- Records shown -

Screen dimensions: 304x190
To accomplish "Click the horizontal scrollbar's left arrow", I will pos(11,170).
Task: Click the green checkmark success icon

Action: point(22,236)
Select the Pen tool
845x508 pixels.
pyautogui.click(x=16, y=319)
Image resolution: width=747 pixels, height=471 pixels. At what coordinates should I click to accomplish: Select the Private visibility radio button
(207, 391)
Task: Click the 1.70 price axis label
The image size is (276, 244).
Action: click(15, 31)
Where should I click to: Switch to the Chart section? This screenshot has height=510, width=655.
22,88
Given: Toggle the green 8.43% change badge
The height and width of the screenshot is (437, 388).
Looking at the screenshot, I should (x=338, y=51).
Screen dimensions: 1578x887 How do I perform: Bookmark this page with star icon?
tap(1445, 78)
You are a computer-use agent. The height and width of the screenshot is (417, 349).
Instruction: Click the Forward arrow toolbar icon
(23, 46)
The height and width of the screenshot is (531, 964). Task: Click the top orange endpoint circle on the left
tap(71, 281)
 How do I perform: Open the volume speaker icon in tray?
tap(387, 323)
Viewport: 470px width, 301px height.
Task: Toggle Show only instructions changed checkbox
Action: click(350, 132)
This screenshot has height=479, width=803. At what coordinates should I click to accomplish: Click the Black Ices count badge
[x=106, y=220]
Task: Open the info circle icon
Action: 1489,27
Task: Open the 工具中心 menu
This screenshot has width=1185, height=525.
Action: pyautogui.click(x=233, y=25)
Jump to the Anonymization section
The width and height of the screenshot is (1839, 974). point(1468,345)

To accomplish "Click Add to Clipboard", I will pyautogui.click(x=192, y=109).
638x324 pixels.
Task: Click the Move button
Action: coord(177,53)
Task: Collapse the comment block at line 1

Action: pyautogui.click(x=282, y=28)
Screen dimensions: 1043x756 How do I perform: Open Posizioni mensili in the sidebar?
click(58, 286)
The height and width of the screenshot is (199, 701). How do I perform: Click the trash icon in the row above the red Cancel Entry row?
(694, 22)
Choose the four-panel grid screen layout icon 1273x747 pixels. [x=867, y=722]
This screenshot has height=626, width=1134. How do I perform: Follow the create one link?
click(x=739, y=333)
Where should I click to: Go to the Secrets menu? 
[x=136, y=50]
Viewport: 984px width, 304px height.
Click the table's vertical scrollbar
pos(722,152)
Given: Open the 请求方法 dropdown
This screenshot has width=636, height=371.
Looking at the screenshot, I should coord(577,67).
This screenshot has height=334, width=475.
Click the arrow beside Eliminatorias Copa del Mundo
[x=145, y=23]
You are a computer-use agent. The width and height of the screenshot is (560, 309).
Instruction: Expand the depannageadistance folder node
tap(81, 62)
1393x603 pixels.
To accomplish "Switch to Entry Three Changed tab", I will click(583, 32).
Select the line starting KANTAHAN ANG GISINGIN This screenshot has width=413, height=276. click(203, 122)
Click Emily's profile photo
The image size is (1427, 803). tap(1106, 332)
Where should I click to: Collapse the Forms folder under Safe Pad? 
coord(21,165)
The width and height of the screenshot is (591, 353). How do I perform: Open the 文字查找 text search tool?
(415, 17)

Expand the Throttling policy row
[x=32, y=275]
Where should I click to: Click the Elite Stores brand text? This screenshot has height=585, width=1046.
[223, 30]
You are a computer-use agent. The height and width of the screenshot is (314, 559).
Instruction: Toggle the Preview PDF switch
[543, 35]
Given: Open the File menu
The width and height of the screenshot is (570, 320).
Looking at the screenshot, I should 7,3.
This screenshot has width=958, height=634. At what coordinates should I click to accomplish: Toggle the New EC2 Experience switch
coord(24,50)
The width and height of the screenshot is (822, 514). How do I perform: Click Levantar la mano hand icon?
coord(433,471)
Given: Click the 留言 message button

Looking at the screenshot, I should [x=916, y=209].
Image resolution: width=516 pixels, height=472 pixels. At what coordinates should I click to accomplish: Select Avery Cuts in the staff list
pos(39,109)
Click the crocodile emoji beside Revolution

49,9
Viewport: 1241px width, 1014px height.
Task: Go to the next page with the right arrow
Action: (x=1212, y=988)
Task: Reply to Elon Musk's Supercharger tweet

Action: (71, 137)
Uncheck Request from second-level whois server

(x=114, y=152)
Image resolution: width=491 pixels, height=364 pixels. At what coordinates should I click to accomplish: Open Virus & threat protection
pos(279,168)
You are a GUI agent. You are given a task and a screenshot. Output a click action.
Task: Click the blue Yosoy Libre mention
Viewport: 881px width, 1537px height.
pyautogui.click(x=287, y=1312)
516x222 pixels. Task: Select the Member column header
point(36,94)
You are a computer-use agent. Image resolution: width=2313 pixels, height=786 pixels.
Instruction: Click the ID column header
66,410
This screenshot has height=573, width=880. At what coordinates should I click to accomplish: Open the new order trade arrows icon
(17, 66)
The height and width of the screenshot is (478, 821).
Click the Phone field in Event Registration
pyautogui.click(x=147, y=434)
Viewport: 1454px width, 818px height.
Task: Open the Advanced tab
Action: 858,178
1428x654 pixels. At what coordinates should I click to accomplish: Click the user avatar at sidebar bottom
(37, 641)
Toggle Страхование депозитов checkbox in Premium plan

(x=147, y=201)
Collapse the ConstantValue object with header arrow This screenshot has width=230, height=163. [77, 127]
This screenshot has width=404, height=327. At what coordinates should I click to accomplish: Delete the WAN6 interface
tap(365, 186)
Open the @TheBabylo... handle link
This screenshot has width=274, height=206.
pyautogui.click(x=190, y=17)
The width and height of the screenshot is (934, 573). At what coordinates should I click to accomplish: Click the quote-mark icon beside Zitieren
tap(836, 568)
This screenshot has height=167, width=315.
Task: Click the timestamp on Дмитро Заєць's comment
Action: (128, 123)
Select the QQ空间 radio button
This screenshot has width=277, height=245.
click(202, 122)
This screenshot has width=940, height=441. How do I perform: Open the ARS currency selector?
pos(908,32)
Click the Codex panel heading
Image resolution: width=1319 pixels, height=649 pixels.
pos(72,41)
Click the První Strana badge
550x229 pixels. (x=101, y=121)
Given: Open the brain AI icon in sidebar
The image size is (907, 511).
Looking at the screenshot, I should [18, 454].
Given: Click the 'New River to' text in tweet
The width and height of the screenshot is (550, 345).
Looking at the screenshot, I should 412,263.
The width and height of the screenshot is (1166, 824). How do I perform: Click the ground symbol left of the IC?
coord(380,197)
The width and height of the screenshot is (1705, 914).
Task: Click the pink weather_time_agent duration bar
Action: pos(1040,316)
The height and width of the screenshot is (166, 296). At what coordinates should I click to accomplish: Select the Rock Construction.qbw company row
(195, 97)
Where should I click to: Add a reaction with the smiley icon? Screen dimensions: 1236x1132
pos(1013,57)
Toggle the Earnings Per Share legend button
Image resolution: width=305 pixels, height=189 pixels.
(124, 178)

- Task to carry out -
Set down the records above once more, exactly as they stand.

- Solution -
Screen dimensions: 304x190
To accomplish "Click the horizontal scrollbar's left arrow", I will pos(11,170).
Task: Click the green checkmark success icon

Action: point(22,236)
Select the Pen tool
845x508 pixels.
pyautogui.click(x=16, y=319)
Image resolution: width=747 pixels, height=471 pixels. At what coordinates should I click to accomplish: Select the Private visibility radio button
(207, 391)
Task: Click the 1.70 price axis label
The image size is (276, 244).
Action: click(15, 31)
Where should I click to: Switch to the Chart section? This screenshot has height=510, width=655.
22,88
Given: Toggle the green 8.43% change badge
The height and width of the screenshot is (437, 388).
Looking at the screenshot, I should (x=338, y=51).
Screen dimensions: 1578x887 How do I perform: Bookmark this page with star icon?
tap(1445, 78)
You are a computer-use agent. The height and width of the screenshot is (417, 349).
Instruction: Click the Forward arrow toolbar icon
(23, 46)
The height and width of the screenshot is (531, 964). Task: Click the top orange endpoint circle on the left
tap(71, 281)
 How do I perform: Open the volume speaker icon in tray?
tap(387, 323)
Viewport: 470px width, 301px height.
Task: Toggle Show only instructions changed checkbox
Action: click(350, 132)
This screenshot has height=479, width=803. At what coordinates should I click to accomplish: Click the Black Ices count badge
[x=106, y=220]
Task: Open the info circle icon
Action: 1489,27
Task: Open the 工具中心 menu
This screenshot has width=1185, height=525.
Action: pyautogui.click(x=233, y=25)
Jump to the Anonymization section
The width and height of the screenshot is (1839, 974). point(1468,345)

To accomplish "Click Add to Clipboard", I will pyautogui.click(x=192, y=109).
638x324 pixels.
Task: Click the Move button
Action: coord(177,53)
Task: Collapse the comment block at line 1

Action: pyautogui.click(x=282, y=28)
Screen dimensions: 1043x756 How do I perform: Open Posizioni mensili in the sidebar?
click(58, 286)
The height and width of the screenshot is (199, 701). How do I perform: Click the trash icon in the row above the red Cancel Entry row?
(694, 22)
Choose the four-panel grid screen layout icon 1273x747 pixels. [x=867, y=722]
This screenshot has height=626, width=1134. How do I perform: Follow the create one link?
click(x=739, y=333)
Where should I click to: Go to the Secrets menu? 
[x=136, y=50]
Viewport: 984px width, 304px height.
Click the table's vertical scrollbar
pos(722,152)
Given: Open the 请求方法 dropdown
This screenshot has width=636, height=371.
Looking at the screenshot, I should coord(577,67).
This screenshot has height=334, width=475.
Click the arrow beside Eliminatorias Copa del Mundo
[x=145, y=23]
You are a computer-use agent. The width and height of the screenshot is (560, 309).
Instruction: Expand the depannageadistance folder node
tap(81, 62)
1393x603 pixels.
To accomplish "Switch to Entry Three Changed tab", I will click(583, 32).
Select the line starting KANTAHAN ANG GISINGIN This screenshot has width=413, height=276. click(203, 122)
Click Emily's profile photo
The image size is (1427, 803). tap(1106, 332)
Where should I click to: Collapse the Forms folder under Safe Pad? 
coord(21,165)
The width and height of the screenshot is (591, 353). How do I perform: Open the 文字查找 text search tool?
(415, 17)

Expand the Throttling policy row
[x=32, y=275]
Where should I click to: Click the Elite Stores brand text? This screenshot has height=585, width=1046.
[223, 30]
You are a computer-use agent. The height and width of the screenshot is (314, 559).
Instruction: Toggle the Preview PDF switch
[543, 35]
Given: Open the File menu
The width and height of the screenshot is (570, 320).
Looking at the screenshot, I should 7,3.
This screenshot has width=958, height=634. At what coordinates should I click to accomplish: Toggle the New EC2 Experience switch
coord(24,50)
The width and height of the screenshot is (822, 514). How do I perform: Click Levantar la mano hand icon?
coord(433,471)
Given: Click the 留言 message button

Looking at the screenshot, I should [x=916, y=209].
Image resolution: width=516 pixels, height=472 pixels. At what coordinates should I click to accomplish: Select Avery Cuts in the staff list
pos(39,109)
Click the crocodile emoji beside Revolution

49,9
Viewport: 1241px width, 1014px height.
Task: Go to the next page with the right arrow
Action: (x=1212, y=988)
Task: Reply to Elon Musk's Supercharger tweet

Action: (71, 137)
Uncheck Request from second-level whois server

(x=114, y=152)
Image resolution: width=491 pixels, height=364 pixels. At what coordinates should I click to accomplish: Open Virus & threat protection
pos(279,168)
You are a GUI agent. You are given a task and a screenshot. Output a click action.
Task: Click the blue Yosoy Libre mention
Viewport: 881px width, 1537px height.
pyautogui.click(x=287, y=1312)
516x222 pixels. Task: Select the Member column header
point(36,94)
You are a computer-use agent. Image resolution: width=2313 pixels, height=786 pixels.
Instruction: Click the ID column header
66,410
This screenshot has height=573, width=880. At what coordinates should I click to accomplish: Open the new order trade arrows icon
(17, 66)
The height and width of the screenshot is (478, 821).
Click the Phone field in Event Registration
pyautogui.click(x=147, y=434)
Viewport: 1454px width, 818px height.
Task: Open the Advanced tab
Action: 858,178
1428x654 pixels. At what coordinates should I click to accomplish: Click the user avatar at sidebar bottom
(37, 641)
Toggle Страхование депозитов checkbox in Premium plan

(x=147, y=201)
Collapse the ConstantValue object with header arrow This screenshot has width=230, height=163. [77, 127]
This screenshot has width=404, height=327. At what coordinates should I click to accomplish: Delete the WAN6 interface
tap(365, 186)
Open the @TheBabylo... handle link
This screenshot has width=274, height=206.
pyautogui.click(x=190, y=17)
The width and height of the screenshot is (934, 573). At what coordinates should I click to accomplish: Click the quote-mark icon beside Zitieren
tap(836, 568)
This screenshot has height=167, width=315.
Task: Click the timestamp on Дмитро Заєць's comment
Action: (128, 123)
Select the QQ空间 radio button
This screenshot has width=277, height=245.
click(202, 122)
This screenshot has width=940, height=441. How do I perform: Open the ARS currency selector?
pos(908,32)
Click the Codex panel heading
Image resolution: width=1319 pixels, height=649 pixels.
pos(72,41)
Click the První Strana badge
550x229 pixels. (x=101, y=121)
Given: Open the brain AI icon in sidebar
The image size is (907, 511).
Looking at the screenshot, I should [18, 454].
Given: Click the 'New River to' text in tweet
The width and height of the screenshot is (550, 345).
Looking at the screenshot, I should 412,263.
The width and height of the screenshot is (1166, 824). How do I perform: Click the ground symbol left of the IC?
coord(380,197)
The width and height of the screenshot is (1705, 914).
Task: Click the pink weather_time_agent duration bar
Action: pos(1040,316)
The height and width of the screenshot is (166, 296). At what coordinates should I click to accomplish: Select the Rock Construction.qbw company row
(195, 97)
Where should I click to: Add a reaction with the smiley icon? Screen dimensions: 1236x1132
pos(1013,57)
Toggle the Earnings Per Share legend button
Image resolution: width=305 pixels, height=189 pixels.
(124, 178)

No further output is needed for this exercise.